Si bien podemos afirmar que los usuarios internos son el riesgo más considerable y en un ambiente de base de datos este tema adquiere particular relevancia; el mayor problema no es necesariamente la utilización inapropiada de la información por parte de los usuarios autorizados, ni el "hacking" o acceso no autorizado a los datos.

El problema de mayor importancia radica en los controles alrededor de las bases de datos y los usuarios que acceden a los datos.

Existen muchas instancias de fisuras de seguridad informática, pero adicionalmente, existen problemas en el cumplimiento de normas IT y en la implementación de adecuados controles y procesos a fin de comenzar con el desarrollo de una infraestructura de datos que puedan lidiar con estos riesgos. Este es definitivamente un problema global.
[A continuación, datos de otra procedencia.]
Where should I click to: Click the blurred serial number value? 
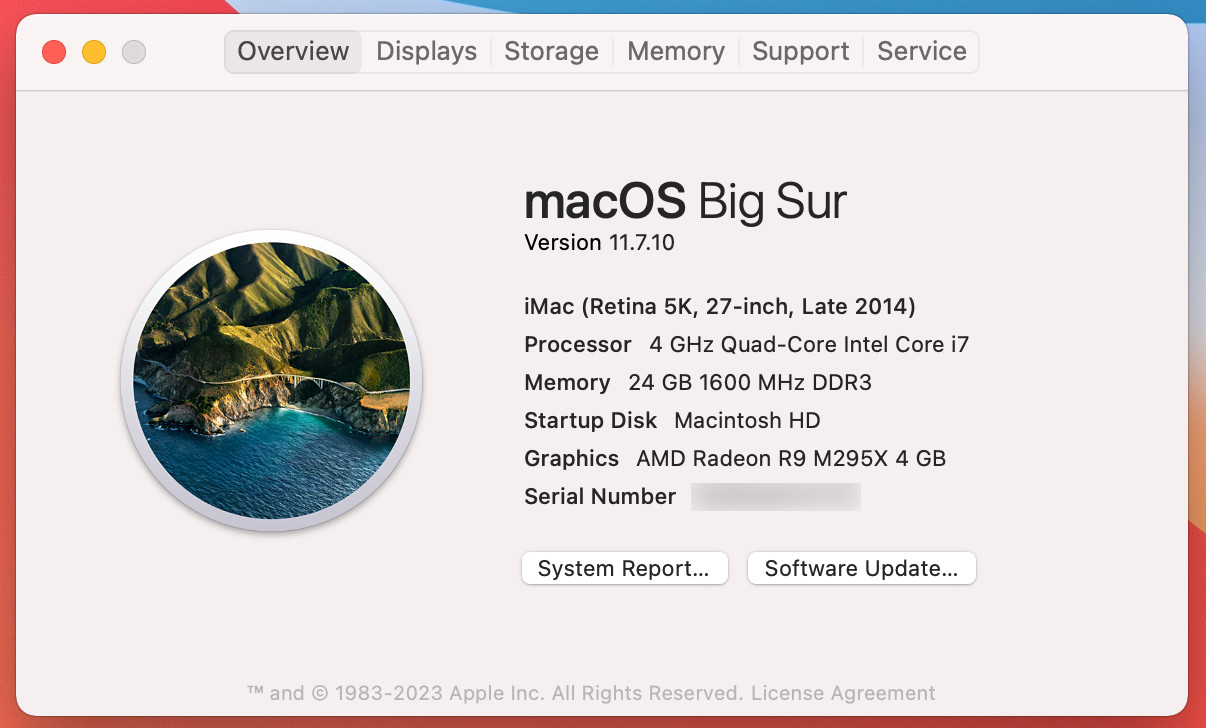tap(776, 497)
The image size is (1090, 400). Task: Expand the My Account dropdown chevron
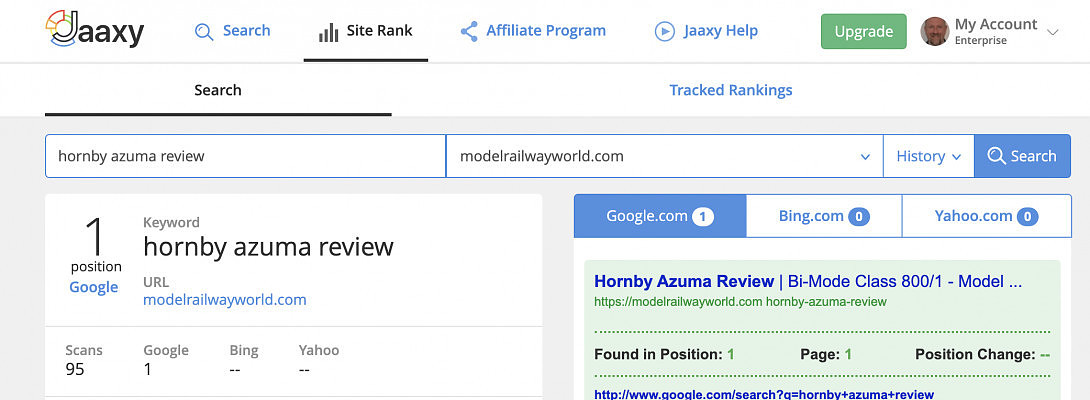[x=1052, y=32]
Dificultad para lograr una Base de Datos segura 

Alcanzar la seguridad de la base de datos es una tarea difícil dado la complejidad de las mismas. Los servidores de base de datos son por lejos los más complejos de una infraestructur IT. La complejidad de SQL como un lenguaje de elevados procedimientos técnicos y la amplitud de las cosas que una base de datos puede hacer, hacen más difícil garantizar la seguridad de las mismas.

Además hay que considerar que las bases de datos son administradas por "DBAs" o Administradores de Bases de Datos, y en general su mayor preocupación es la performance y la disponibilidad de la información, dejando a la protección de los datos en un segundo plano.

Considerando que las bases de datos han sido parte de la infraestructura IT por 20 años o más, las prácticas actuales de seguridad son inadecuadas y obsoletas.

Los peligros de no proteger la base de datos 

Una base de datos desprotegida es un riesgo inaceptable que las compañías no deberían afrontar. Las bases de datos son consideradas "la joya de la corona" - todo lo que importa se guarda en una base de datos - por lo cual no es información que una empresa pueda poner en riesgo.

Las implicaciones de no contar con una adecuada seguridad, pueden generar para la empresa una pérdida de credibilidad entre sus clientes. Más aún, las regulaciones actuales ponen foco en las mejores prácticas y controles para una seguridad de estándares aceptables en bases de datos, de tal forma que no recurrir a estos niveles de protección informática no es una opción. Sean estas regulaciones específicas a una oferta vertical de industria - como PCI - o geográficas o regulaciones como SOX.

El riesgo de una base de datos no radica solamente en un ataque si no también en no operar conforme a normas, estándares y regulaciones.

Tendencias en Seguridad de Base de Datos 

Las tendencias en seguridad de bases de datos se basan en la necesidad de:

• Auditar completamente a usuarios con acceso privilegiado.
• Clasificar los datos de manera que las políticas puedan ser aplicadas correctamente.
• Instalar mejores controles sobre los administradores, de tal forma que no utilicen sus privilegios de forma inapropiada.
• Proteger y auditar los datos considerados críticos.
• Generar bases de datos más fuertes y evaluar su configuración.
• Automatizar el reporte de acceso a la base de datos para reducir costos en el cumplimiento de las regulaciones y normativas.

.